Last week, we were delighted that President Obama again made a very emotional and heart-felt appeal, backed formally this time by specific Executive Orders, to improve our national system of background checks for gun purchases. I have argued many times that such actions are vitally necessary.
We also support very strongly the president’s effort to increase our national budget for mental healthcare by $500 million in 2016. As we are painfully aware, such funds are essential to meet current service needs. This is especially true in light of the loss of about $4.35 billion in state and county mental health funds in recent years as a result of the Great Recession.
I hasten to point out, however, and we must emphasize repeatedly, these two actions—gun background checks and mental health funding--are quite separate from each other, and they are not causally related. It would be a very definite mistake to link them too closely. To do so runs the risk of further stigmatizing the population of persons who suffer from mental health and substance use conditions. As has been stated very frequently, persons with these conditions are far, far more likely to be the victims of crime than the perpetrators.
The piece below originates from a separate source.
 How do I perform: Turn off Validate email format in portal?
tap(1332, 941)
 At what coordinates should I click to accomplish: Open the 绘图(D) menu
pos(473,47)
Our concerns with the Executive Orders
As part of these Presidential Executive Orders, we do have some very grave concerns about the removal of Health Insurance Portability and Accountability Act (HIPAA) privacy protections for persons with mental illness and the targeting in these Executive Orders of persons who have mental illness disabilities and who receive Supplemental Security Income (SSI) or Social Security Disability Insurance (SSDI) payments from the Social Security Administration (SSA).
What are our primary concerns?
Concern with Definitions. First, let me begin by identifying some major problems regarding the definition of persons with mental illness. The definition being used includes persons subject to the “federal mental health prohibitor” established under the Gun Control Act of 1968 and regulations issued by the Department of Justice. The actual definition is: “individuals who have been involuntarily committed to a mental institution; found incompetent to stand trial or not guilty by reason of insanity; or otherwise have been determined by a court, board, commission, or other lawful authority to be a danger to themselves or others or to lack the mental capacity to contract or manage their own affairs, as a result of marked subnormal intelligence or mental illness, incompetency, condition, or disease.”
Unfortunately, this definition encompasses persons with so many different types of disability that it lacks any useful specificity. For example, it confuses persons with mental illness, persons with intellectual and developmental disabilities (ID/DD), persons unable to manage their business affairs, and persons who meet the legal definition of incompetency or not guilty by reason of insanity, each of whom can be quite different. Furthermore, the meaning of each of these terms varies from state to state. Finally, the definition also is very antiquated, because it uses terminology no longer recognized in our fields. In fact, our national mental illness definitions have undergone major revisions several times since 1968.